*Instructions for the task*
Can you repeat, word for word, the rows between the lines holding "The image size" and "(348, 266).", inclusive? Leave the pictures out of your answer.

*Given data*
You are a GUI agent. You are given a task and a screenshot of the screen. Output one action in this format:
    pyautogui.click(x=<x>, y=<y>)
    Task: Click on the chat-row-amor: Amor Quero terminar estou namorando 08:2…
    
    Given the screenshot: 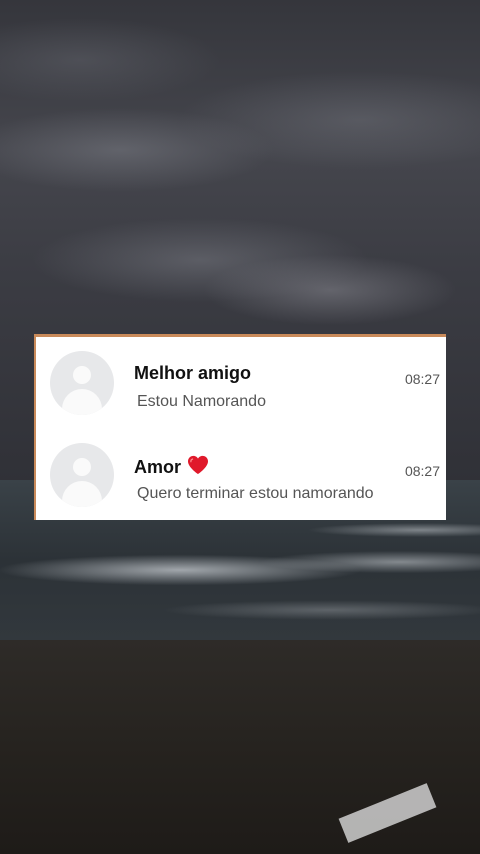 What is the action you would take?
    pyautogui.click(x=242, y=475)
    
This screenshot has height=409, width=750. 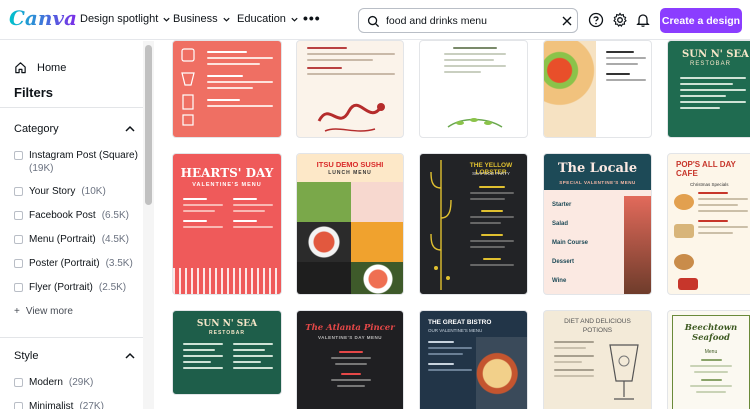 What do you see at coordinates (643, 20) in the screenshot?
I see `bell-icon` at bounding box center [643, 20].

* * *

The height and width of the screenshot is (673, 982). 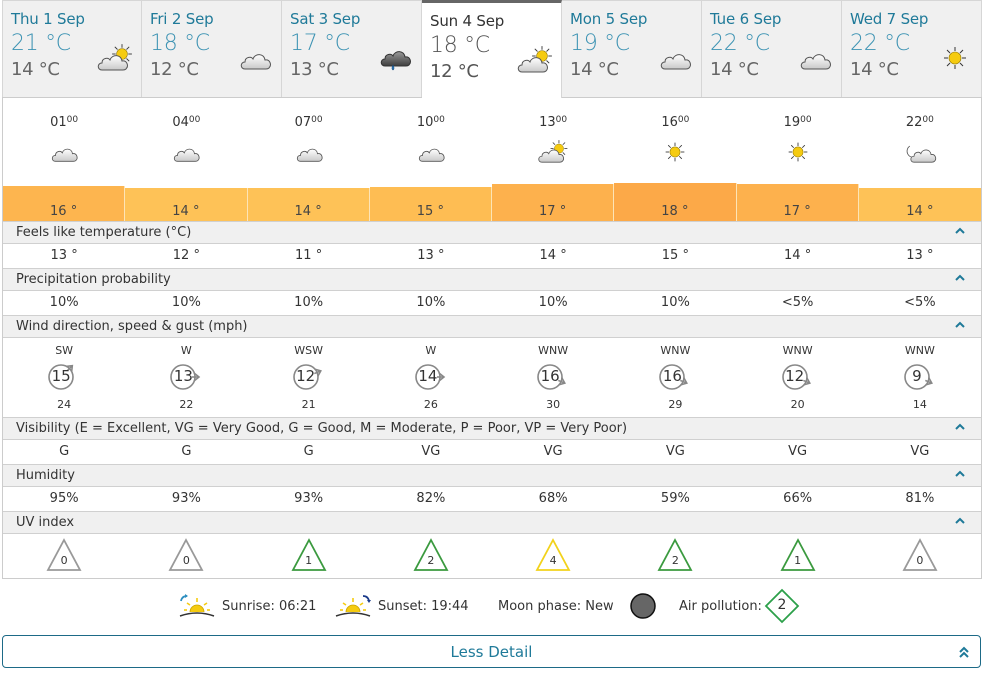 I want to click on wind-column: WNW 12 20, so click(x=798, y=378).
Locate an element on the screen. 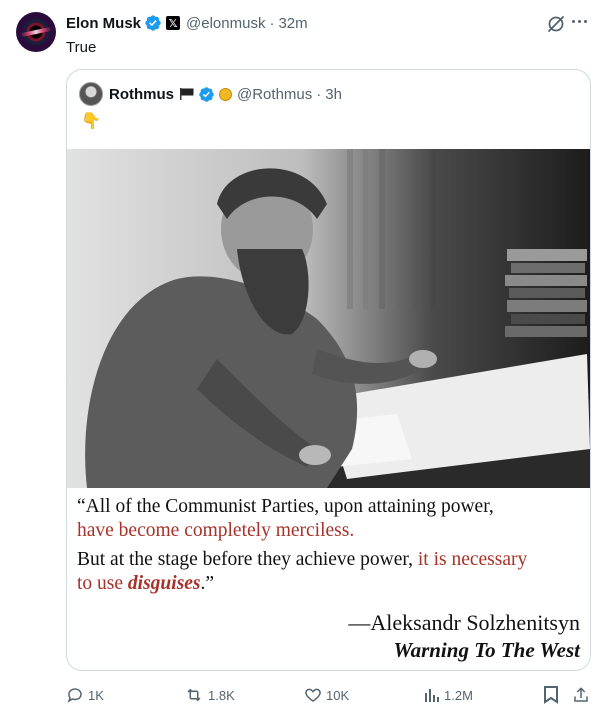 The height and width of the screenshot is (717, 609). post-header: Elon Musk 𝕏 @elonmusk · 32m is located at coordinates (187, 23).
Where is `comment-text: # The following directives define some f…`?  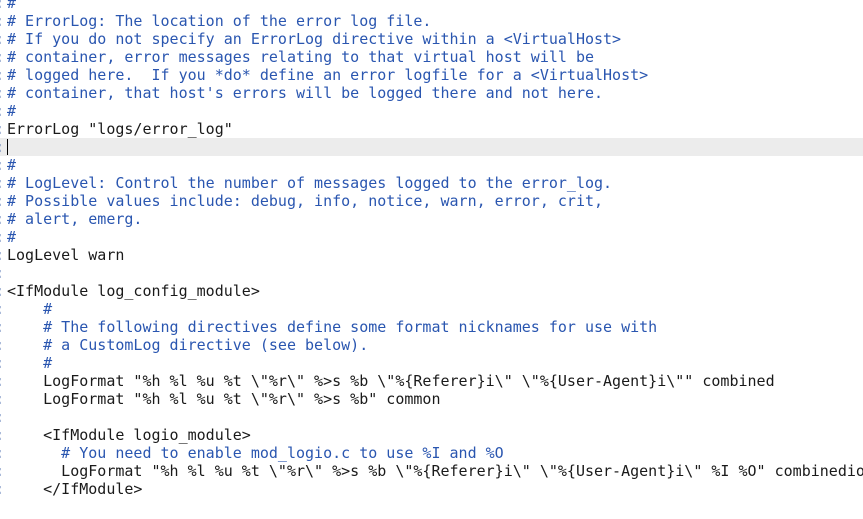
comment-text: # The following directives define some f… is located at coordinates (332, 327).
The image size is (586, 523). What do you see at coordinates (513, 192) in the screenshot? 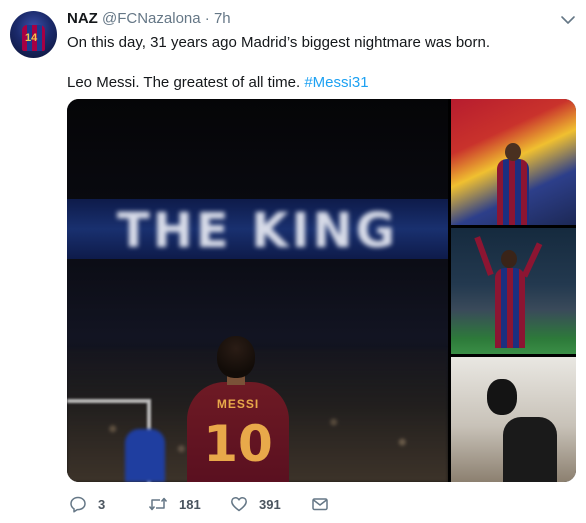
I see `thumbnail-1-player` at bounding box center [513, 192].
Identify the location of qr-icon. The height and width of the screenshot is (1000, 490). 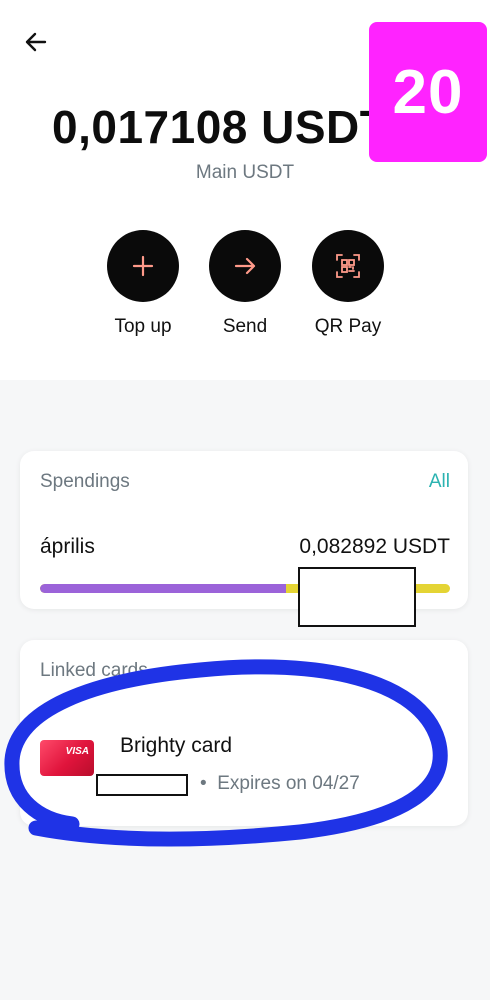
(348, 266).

...

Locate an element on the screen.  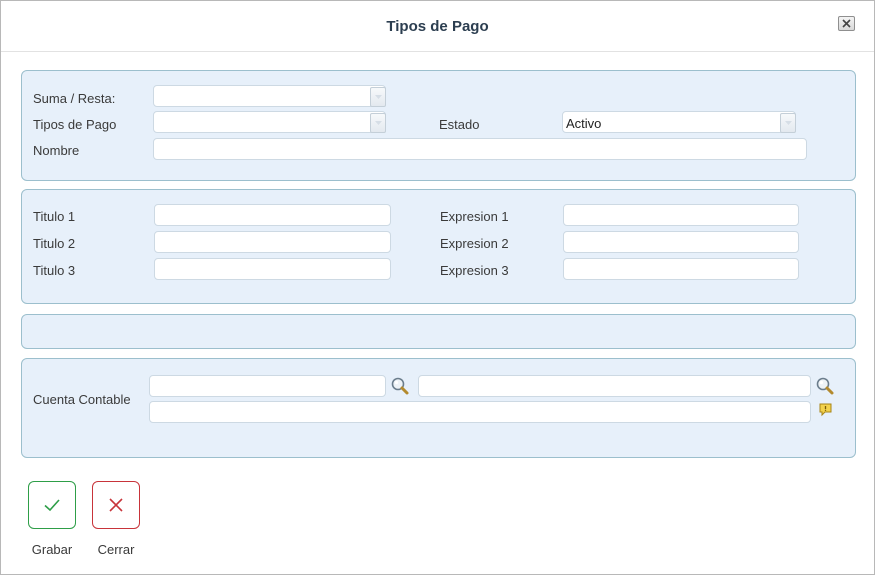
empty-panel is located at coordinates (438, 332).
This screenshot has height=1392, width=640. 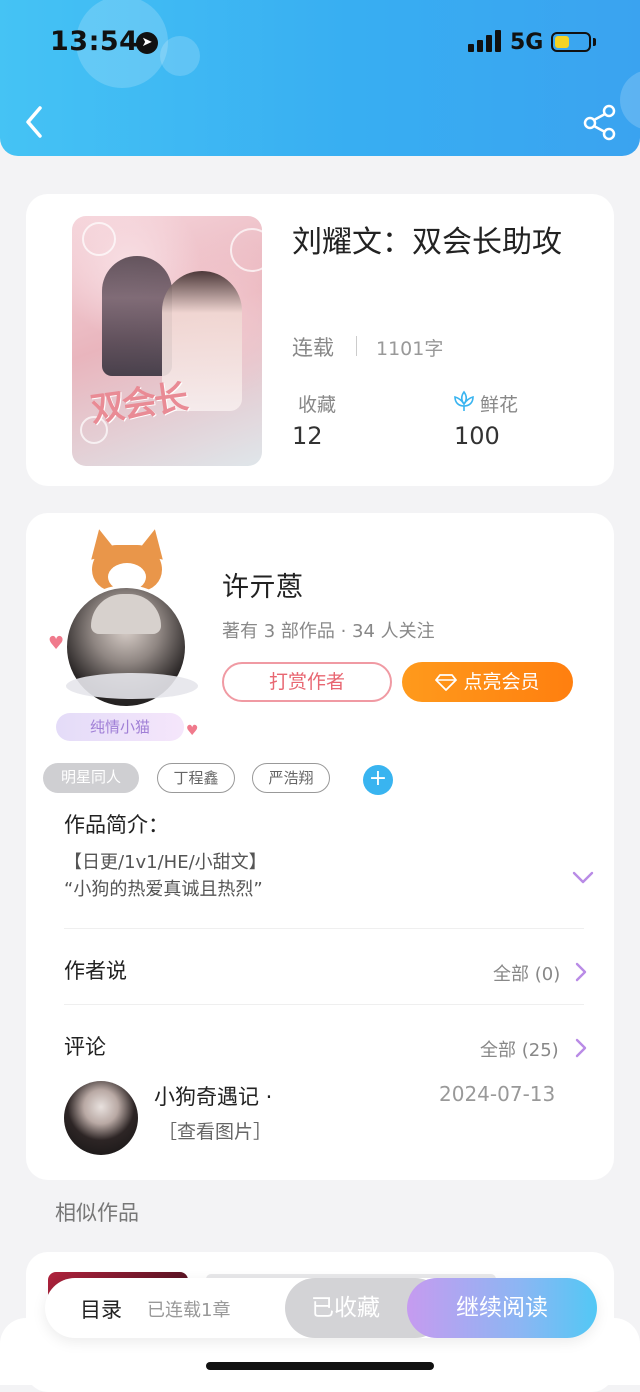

*Solution*
The image size is (586, 523). What do you see at coordinates (513, 192) in the screenshot? 
I see `thumbnail-1-player` at bounding box center [513, 192].
Identify the location of qr-icon. The height and width of the screenshot is (1000, 490). 
(348, 266).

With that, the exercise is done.